Court: Judges cannot get involved in church dispute
WASHINGTON (AP) — In a groundbreaking case, the Supreme Court on Wednesday held for the first time that religious employees of a church cannot sue for employment discrimination.
But the court’s unanimous decision in a case from Michigan did not specify the distinction between a secular employee, who can take advantage of the government’s protection from discrimination and retaliation, and a religious employee, who can’t.
It was, nevertheless, the first time the high court has acknowledged the existence of a “ministerial exception” to anti-discrimination laws — a doctrine developed in lower court rulings. This doctrine says the First Amendment’s guarantee of freedom of religion shields churches and their operations from the reach of such protective laws when the issue involves employees of these institutions.
The case came before the court because the federal Equal Employment Opportunity Commission sued the Hosanna-Tabor Evangelical Lutheran Church and School of Redford, Mich., on behalf of employee Cheryl Perich, over her firing, which happened after she complained of discrimination under the Americans with Disabilities Act.
Writing the court’s opinion, Chief Justice John Roberts said allowing anti-discrimination lawsuits against religious organizations could end up forcing churches to take religious leaders they no longer want.
“Such action interferes with the internal governance of the church, depriving the church of control over the selection of those who will personify its beliefs,” Roberts said. “By imposing an unwanted minister, the state infringes the Free Exercise Clause, which protects a religious group’s right to shape its own faith and mission through its appointments.”
The court’s decision will make it virtually impossible for ministers to take on their employers for being fired for complaining about issues like sexual harassment, said the Rev. Barry W. Lynn, executive director of Americans United.
“Clergy who are fired for reasons unrelated to matters of theology — no matter how capricious or venal those reasons may be — have just had the courthouse door slammed in their faces,” Lynn said.
But Douglass Laycock, who argued the case for Hosanna-Tabor, called it a “huge win for religious liberty.”
“The court has unanimously confirmed the right of churches to select their own ministers and religious leaders,” he said.
But since this was the first time the high court has ever considered the “ministerial exception,” it would not set hard and fast rules on who can be considered a religious employee of a religious organization, Roberts said.
“We are reluctant … to adopt a rigid formula for deciding when an employee qualifies as a minister,” he said. “It is enough for us to conclude, in this, our first case involving the ministerial exception, that the exception covers Perich, given all the circumstances of her employment.”
Perich was promoted from a temporary lay teacher to a “called” teacher in 2000 by a vote of the church’s congregation and was hired as a commissioned minister. She taught secular classes as well as a religious class four days a week. She also occasionally led chapel service.

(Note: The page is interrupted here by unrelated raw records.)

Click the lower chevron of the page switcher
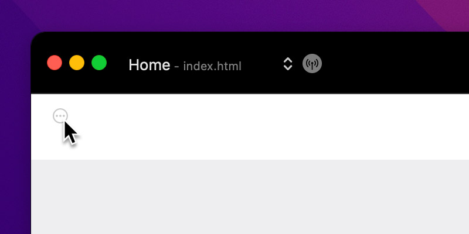469x234 pixels. (x=287, y=68)
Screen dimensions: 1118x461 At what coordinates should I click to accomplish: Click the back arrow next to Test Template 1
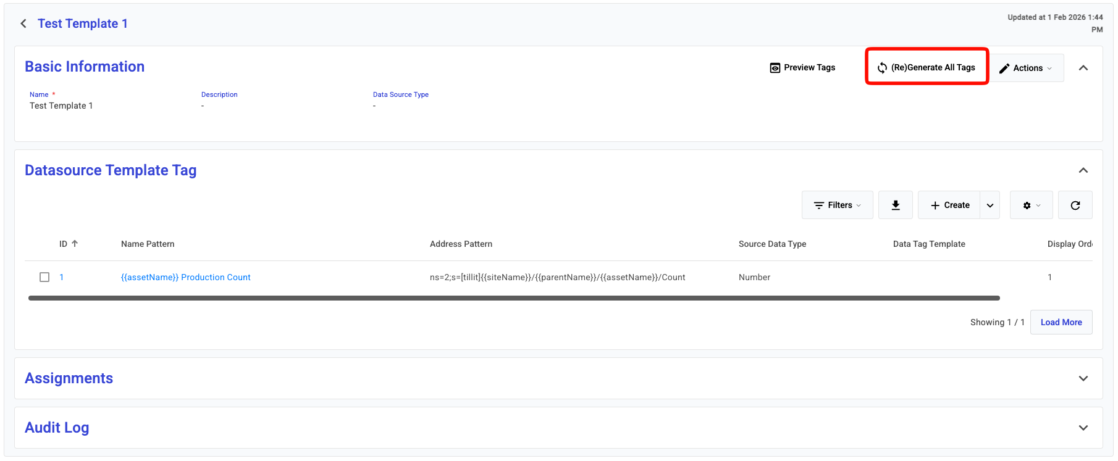[23, 23]
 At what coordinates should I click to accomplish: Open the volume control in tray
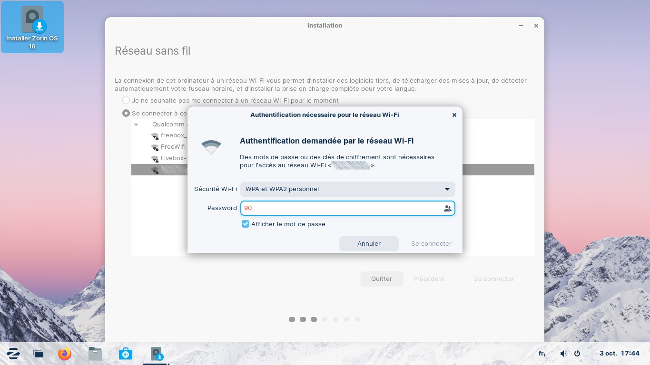563,354
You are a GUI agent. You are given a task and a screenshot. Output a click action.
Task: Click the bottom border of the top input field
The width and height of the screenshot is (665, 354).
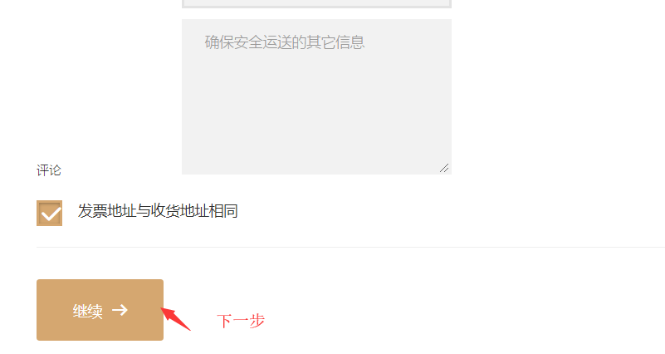point(316,7)
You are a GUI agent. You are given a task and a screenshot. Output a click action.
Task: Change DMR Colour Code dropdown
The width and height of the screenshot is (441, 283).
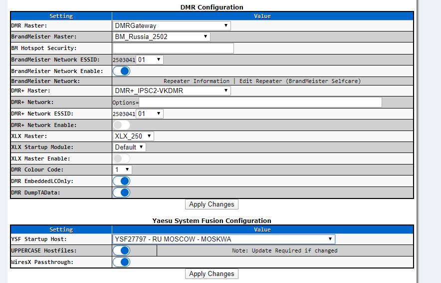pos(122,170)
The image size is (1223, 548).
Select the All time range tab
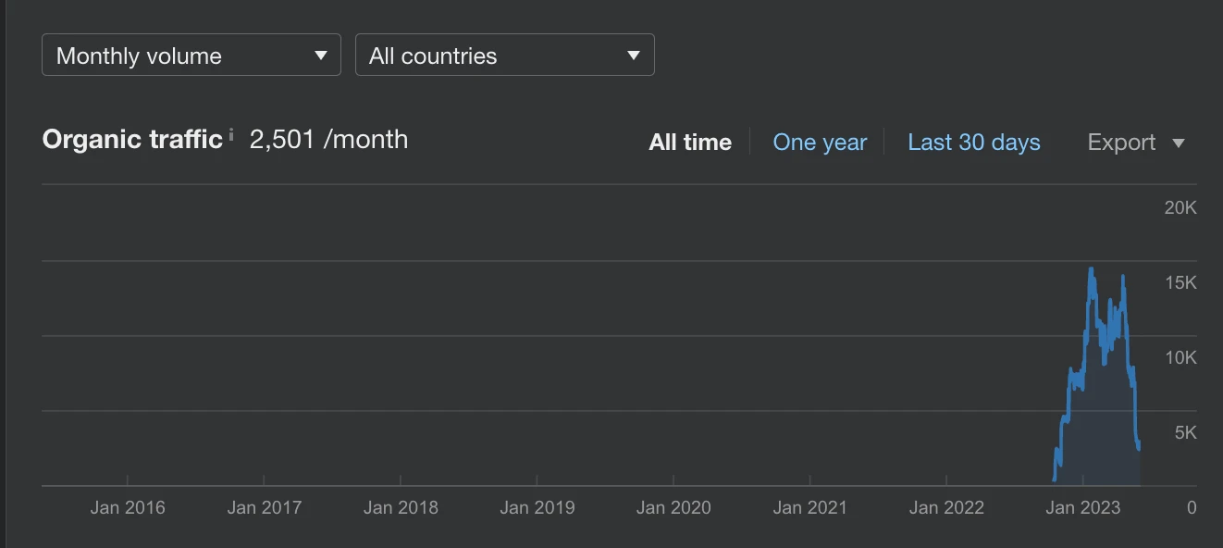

She got sick in 2004 but tried to return to work from disability leave despite being diagnosed with narcolepsy. The school said she couldn’t return because they had hired a substitute for that year. They fired her and removed her from the church ministry after she showed up at the school and threatened to sue to get her job back.
Perich complained to the EEOC, which sued the church for violations of the disabilities act.
A federal judge threw out the lawsuit on grounds that Perich fell under the ADA’s ministerial exception, which keeps the government from interfering with church affairs. But the 6th U.S. Circuit Court of Appeals reinstated her lawsuit, saying Perich’s “primary function was teaching secular subjects” so the ministerial exception didn’t apply.
The federal appeals court’s reasoning was wrong, Roberts said. He said that Perich had been ordained as a minister and the lower court put too much weight on the fact that regular teachers also performed the same religious duties as she did.
The 6th U.S. Circuit Court of Appeals also placed too much emphasis on the fact that Perich’s religious duties only took up 45 minutes of her workday, while secular duties consumed the rest, Roberts said.
“The issue before us … is not one that can be resolved by a stopwatch,” he said.
The court’s decision was a narrow one, with Roberts refusing to extend the ministerial exception to other types of lawsuits that religious employees might bring against their employers. “We express no view on whether the exception bars other types of suits, including actions by employees alleging breach of contract or tortious conduct by their religious employers,” Roberts said.
Justice Samuel Alito, who wrote a separate opinion, argued that the exception should be tailored for only an employee “who leads a religious organization, conducts worship services or important religious ceremonies or rituals or serves as a messenger or teacher of its faith.”
But “while a purely secular teacher would not qualify for the ‘ministerial exception,’ the constitutional protection of religious teachers is not somehow diminished when they take on secular functions in addition to their religious ones,” Alito said.